## WHAT TO PRODUCE
Although the data below holds other lines too, output only those from the line with "You are a computer-use" up to and including the line with "Instruction: Open the", exactly as they appear.

::: DATA PROVIDED :::

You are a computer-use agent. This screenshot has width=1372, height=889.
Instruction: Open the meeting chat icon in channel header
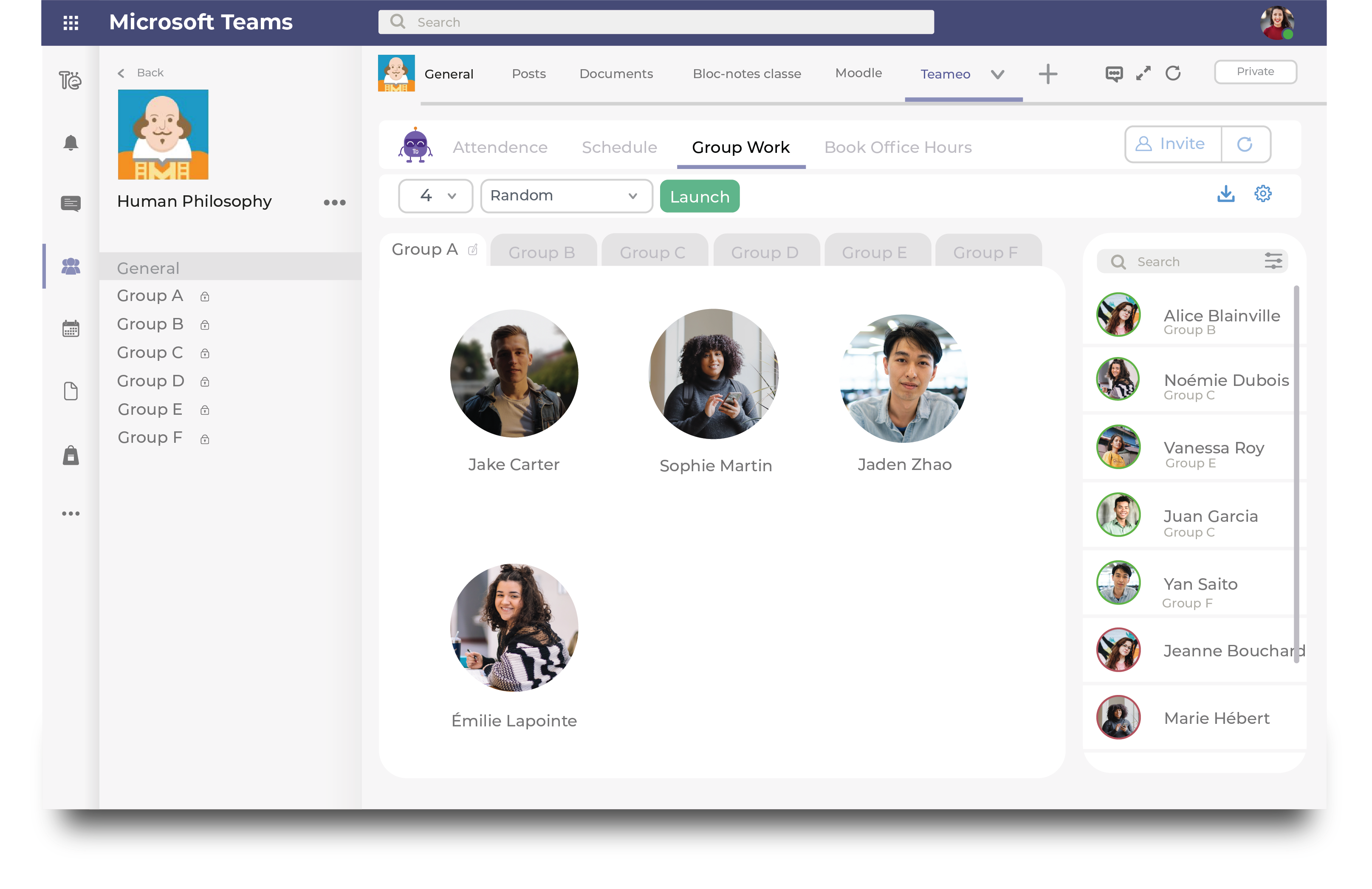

:::
::: DATA PROVIDED :::

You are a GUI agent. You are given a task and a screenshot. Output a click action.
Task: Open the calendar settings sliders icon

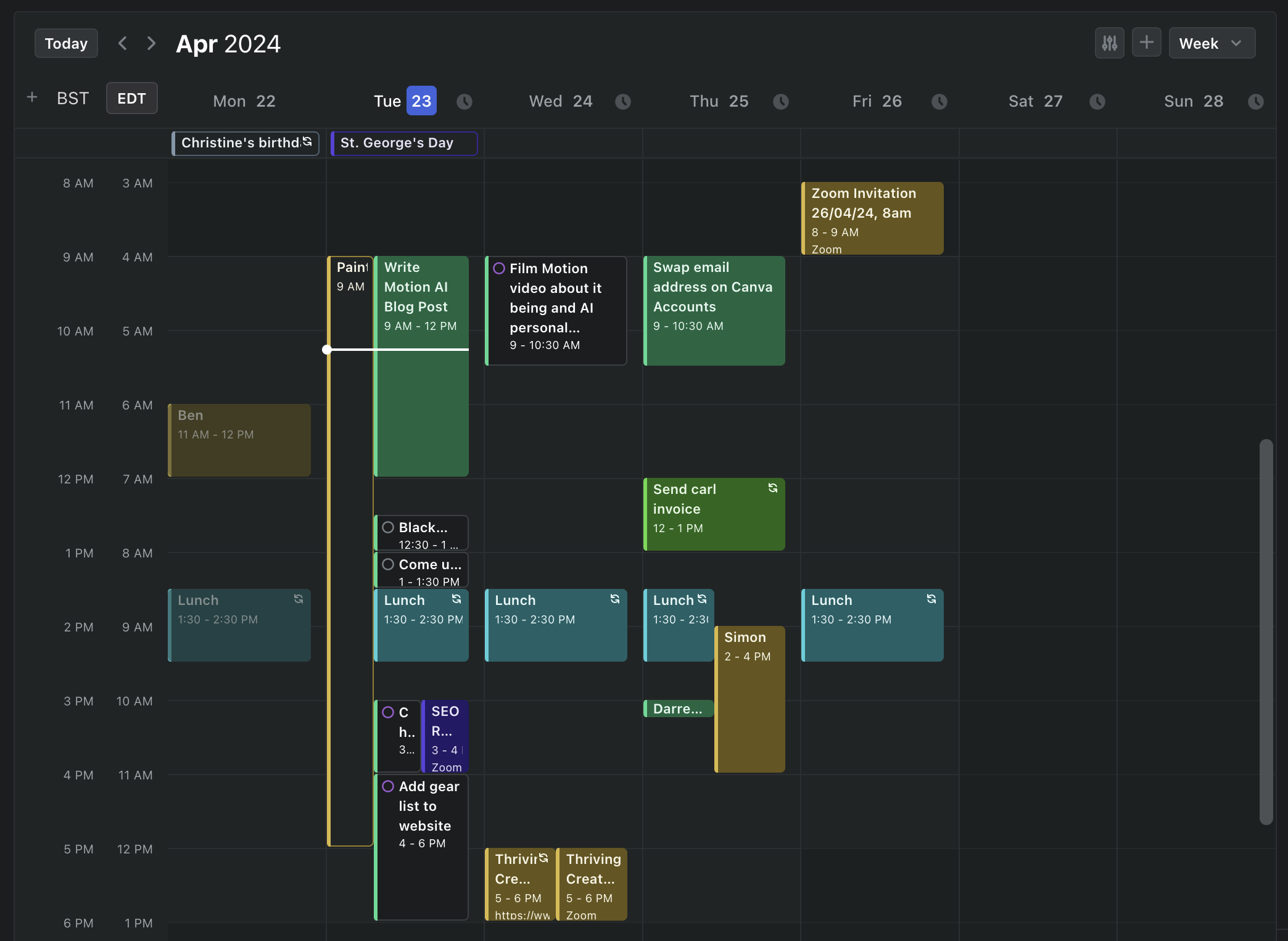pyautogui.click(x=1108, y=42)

:::

## ANSWER BOX
You are a computer-use agent. This screenshot has width=1372, height=889.
Instruction: Open the meeting chat icon in channel header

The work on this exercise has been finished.